DATA TO USE
.....
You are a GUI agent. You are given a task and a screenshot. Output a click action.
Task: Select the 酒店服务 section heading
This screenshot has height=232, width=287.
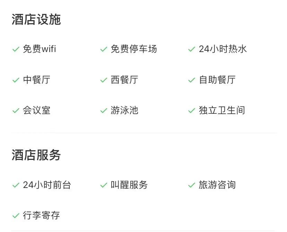click(36, 155)
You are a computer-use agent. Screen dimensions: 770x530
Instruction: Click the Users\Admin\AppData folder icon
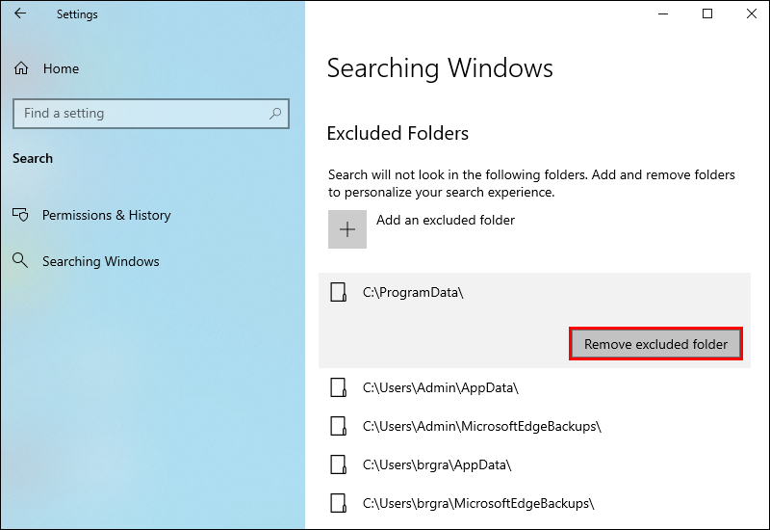tap(338, 387)
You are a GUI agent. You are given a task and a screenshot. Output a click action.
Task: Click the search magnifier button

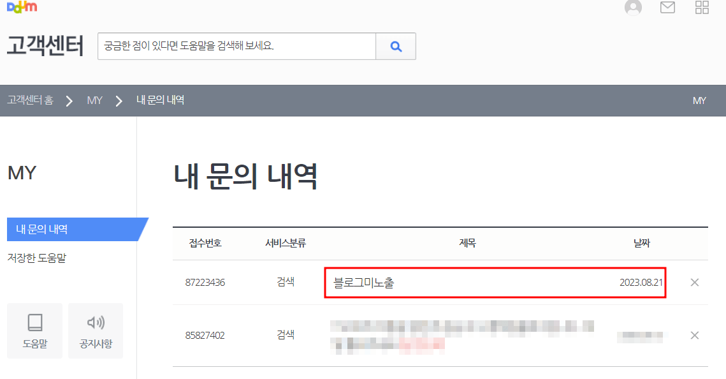coord(395,46)
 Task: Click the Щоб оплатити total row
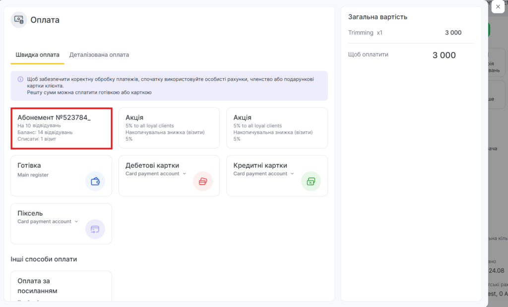click(x=369, y=54)
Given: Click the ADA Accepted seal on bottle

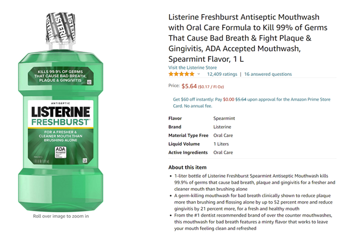Looking at the screenshot, I should 61,152.
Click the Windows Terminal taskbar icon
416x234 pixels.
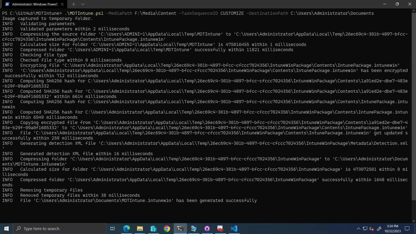click(180, 229)
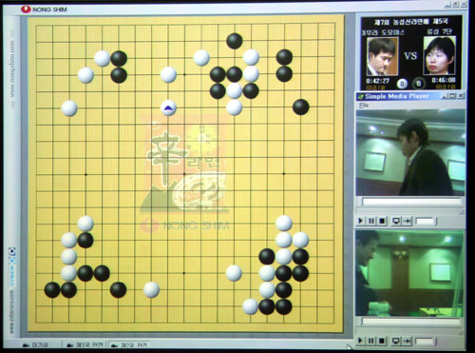Click the lower player seek slider
This screenshot has width=475, height=353.
411,322
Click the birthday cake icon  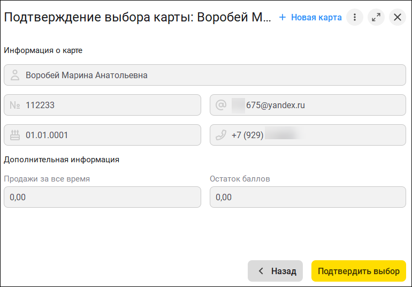pos(15,135)
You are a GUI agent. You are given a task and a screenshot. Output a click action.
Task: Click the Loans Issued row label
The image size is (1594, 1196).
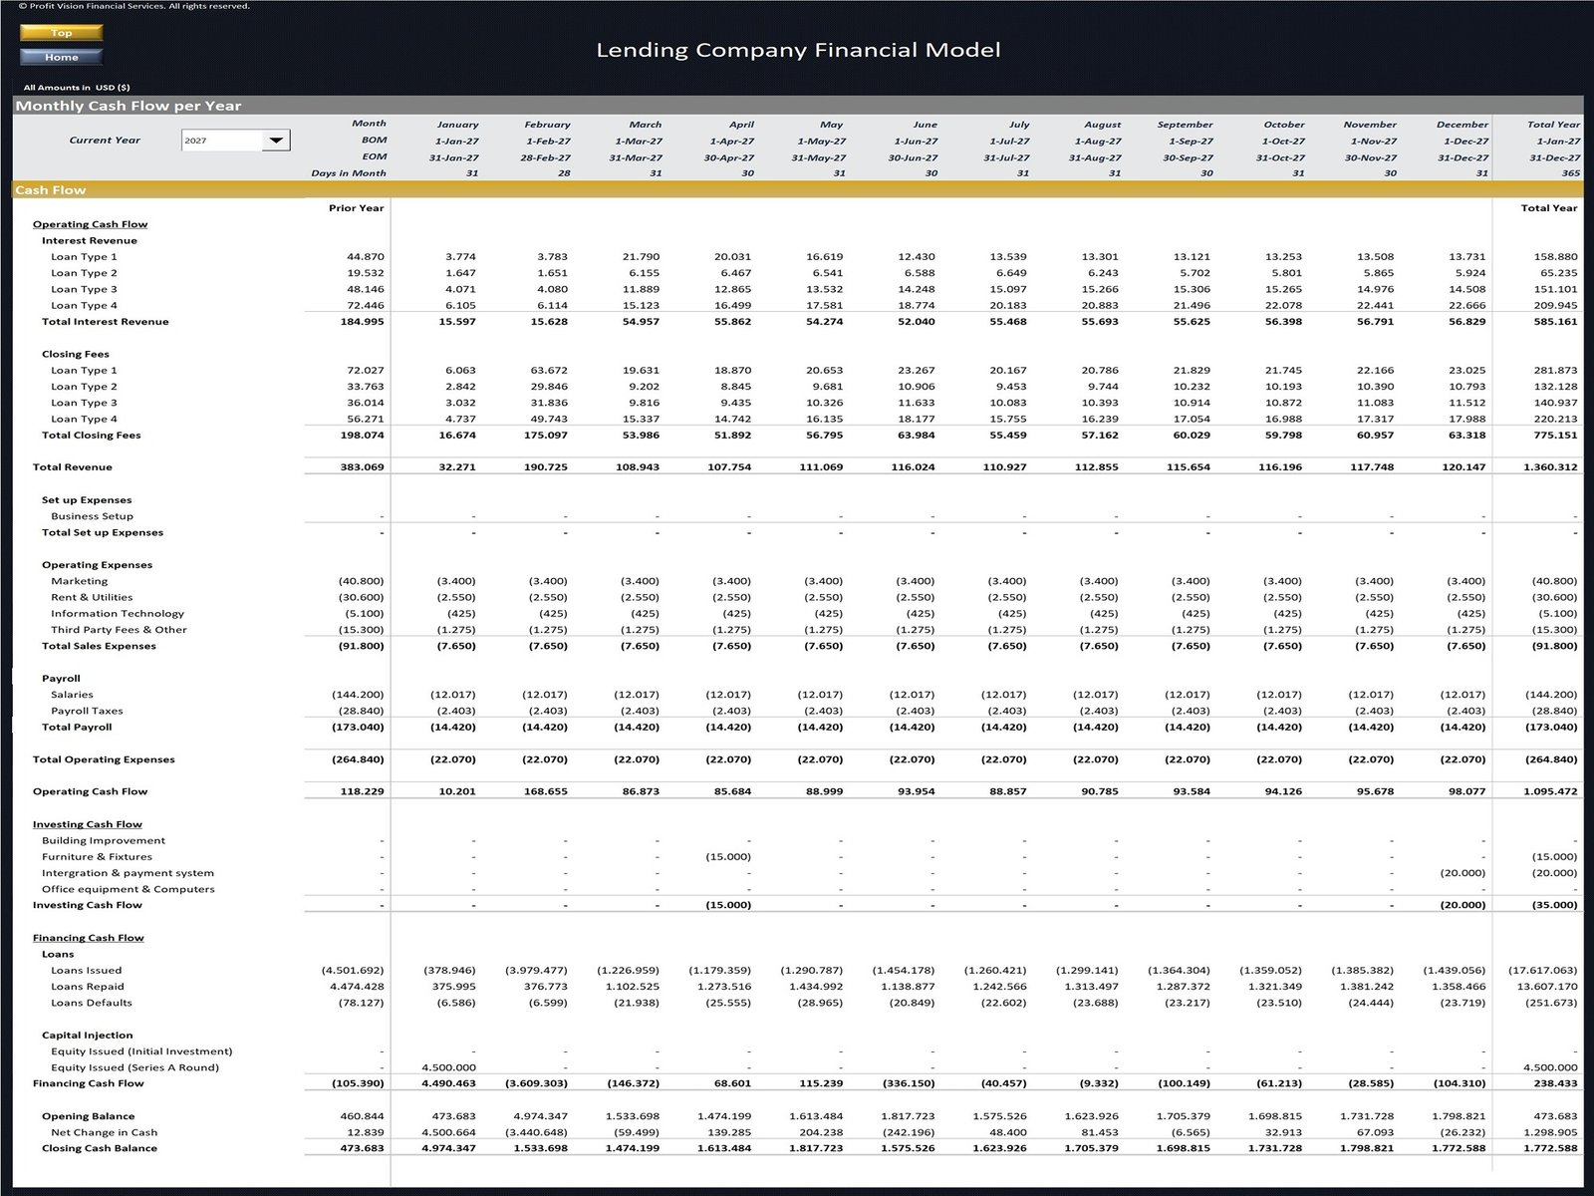[x=86, y=971]
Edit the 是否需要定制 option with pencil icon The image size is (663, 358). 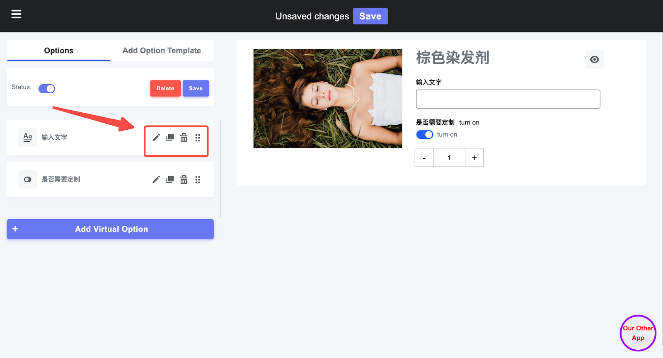click(156, 179)
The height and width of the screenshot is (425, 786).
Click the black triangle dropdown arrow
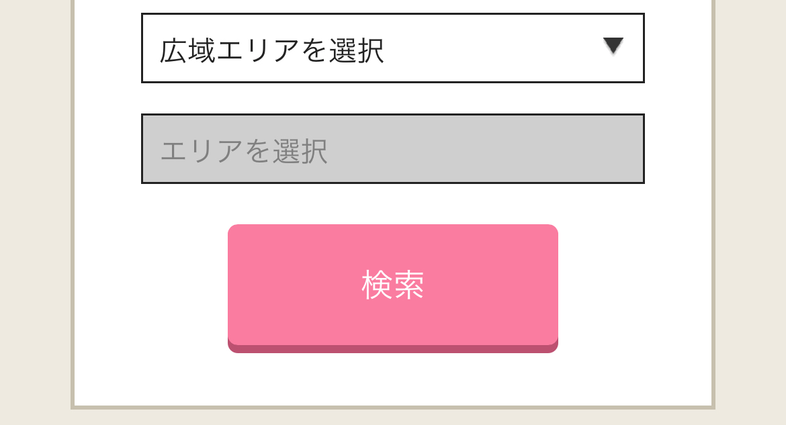click(613, 46)
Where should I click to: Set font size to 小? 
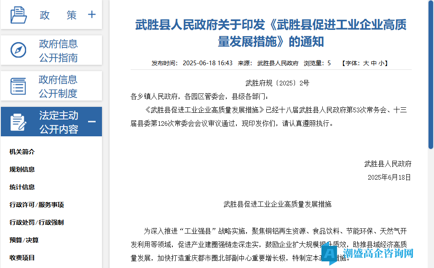click(381, 63)
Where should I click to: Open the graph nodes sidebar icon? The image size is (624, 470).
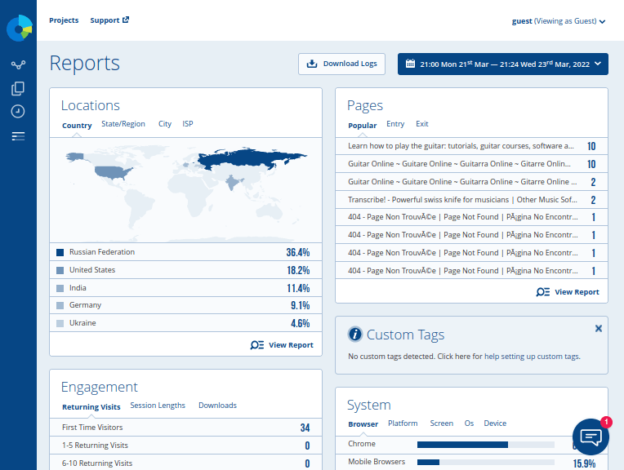click(x=18, y=65)
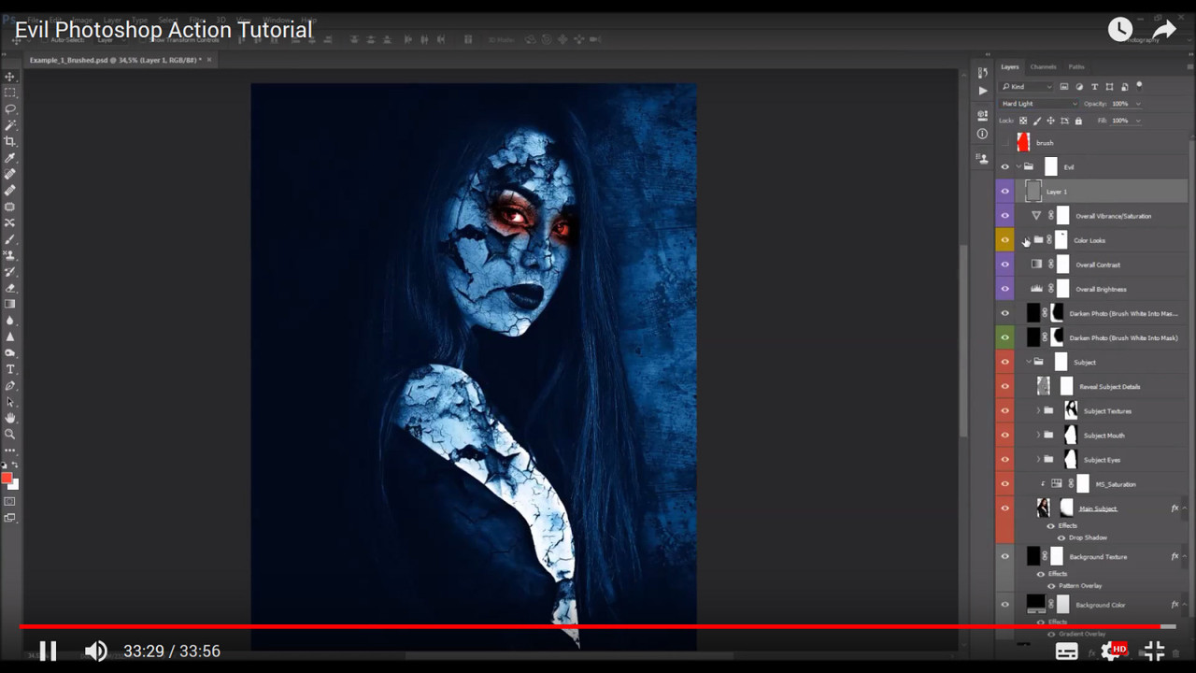Screen dimensions: 1196x673
Task: Open the layer blend mode dropdown showing Hard Light
Action: click(1037, 103)
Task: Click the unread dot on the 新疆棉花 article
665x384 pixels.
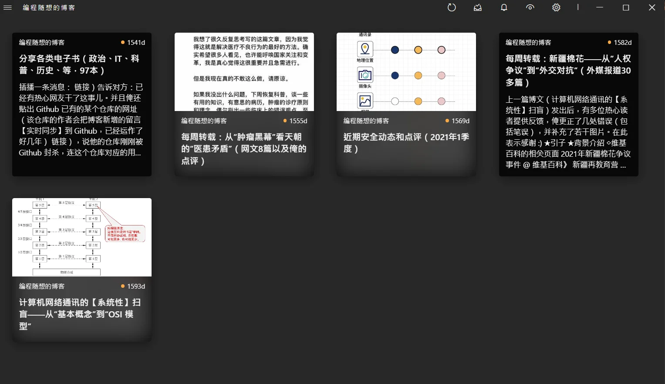Action: [608, 42]
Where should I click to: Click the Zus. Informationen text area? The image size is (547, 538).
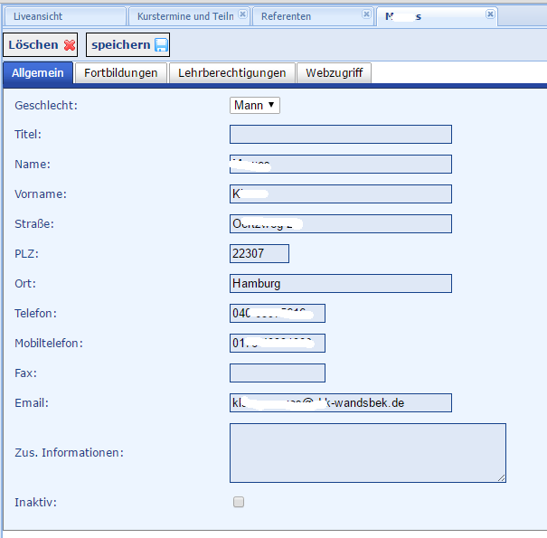(367, 452)
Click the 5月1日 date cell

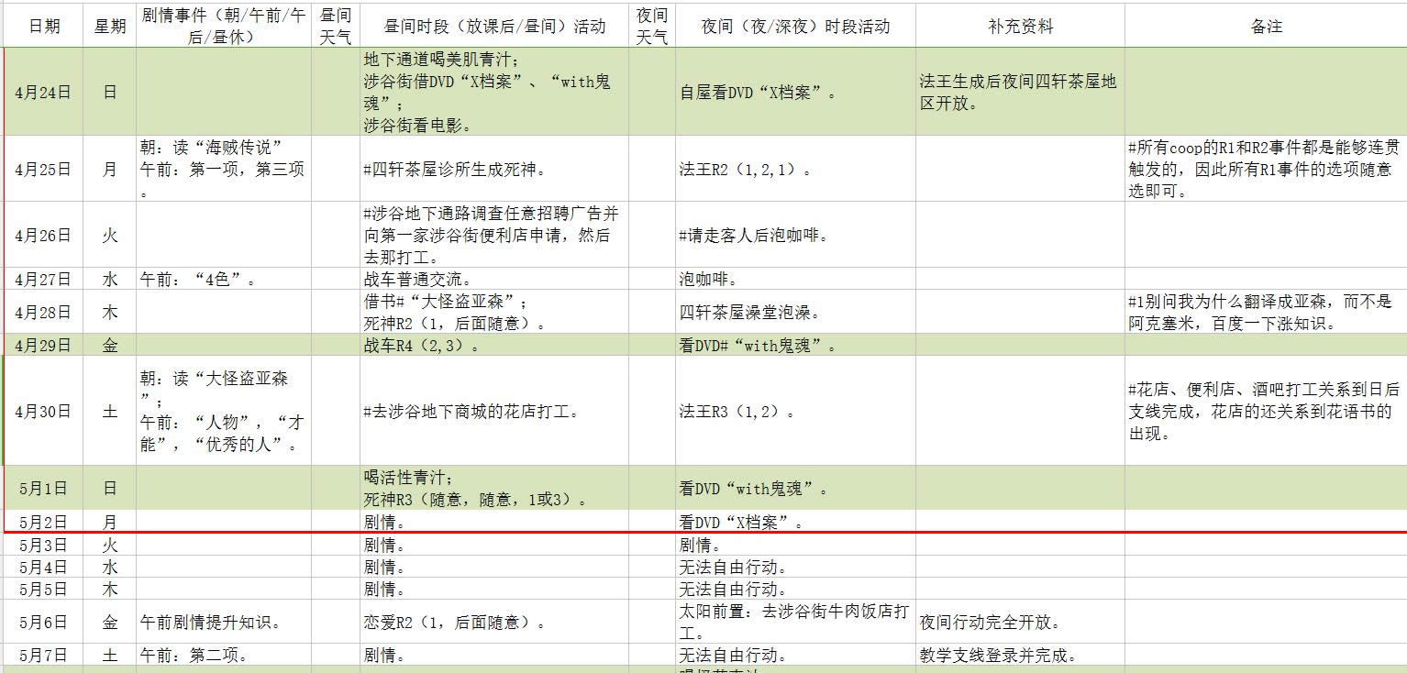pos(41,489)
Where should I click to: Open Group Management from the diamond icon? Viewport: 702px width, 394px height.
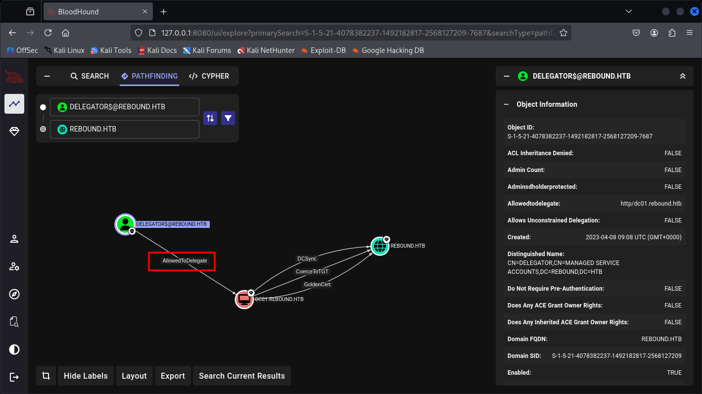point(14,131)
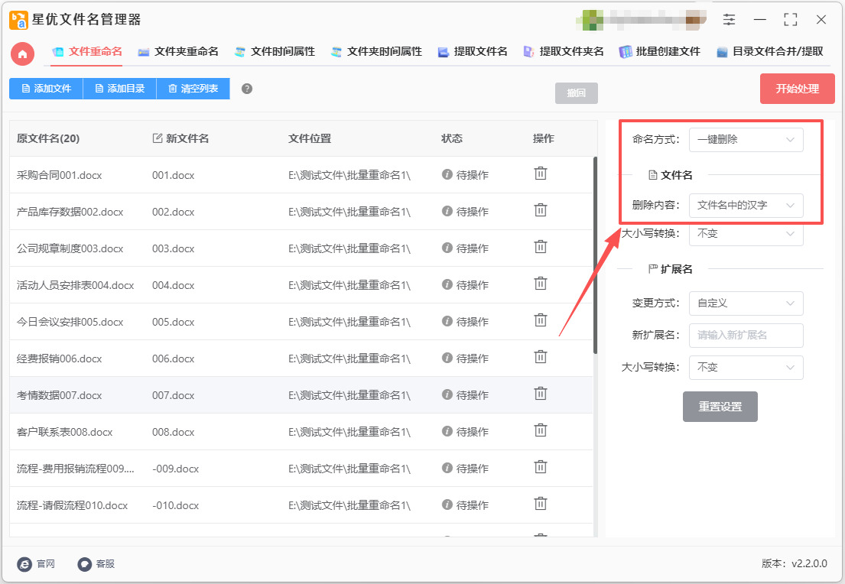Remove 经费报销006.docx using its trash icon
Screen dimensions: 845x584
541,357
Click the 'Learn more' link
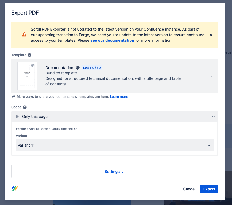232x205 pixels. pyautogui.click(x=119, y=97)
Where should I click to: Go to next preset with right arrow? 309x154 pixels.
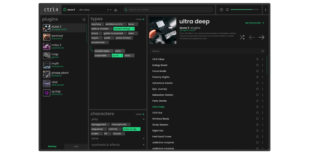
.....
GOAL OF THE EXERCISE
The answer is the run of lines from the one with "Where should I click to: Open the" through the final line of the data, copied exactly, and nothing else; no pictures.

EXERCISE RESULT
Where should I click to: Open the graph nodes sidebar icon? The image size is (624, 470).
click(x=18, y=65)
Screen dimensions: 1196x673
Task: Open the layer blend mode dropdown showing Hard Light
Action: click(1037, 103)
Task: Click the unread dot on the 新疆棉花 article
665x384 pixels.
Action: [608, 42]
Where should I click to: Click the Zus. Informationen text area? The image size is (547, 538).
(367, 452)
Click the 5月1日 date cell

pos(41,489)
Where should I click to: Open Group Management from the diamond icon? Viewport: 702px width, 394px height.
point(14,131)
Remove 经费报销006.docx using its trash icon
Screen dimensions: 845x584
541,357
Click the 'Learn more' link
232x205 pixels. pyautogui.click(x=119, y=97)
Where should I click to: Go to next preset with right arrow? 309x154 pixels.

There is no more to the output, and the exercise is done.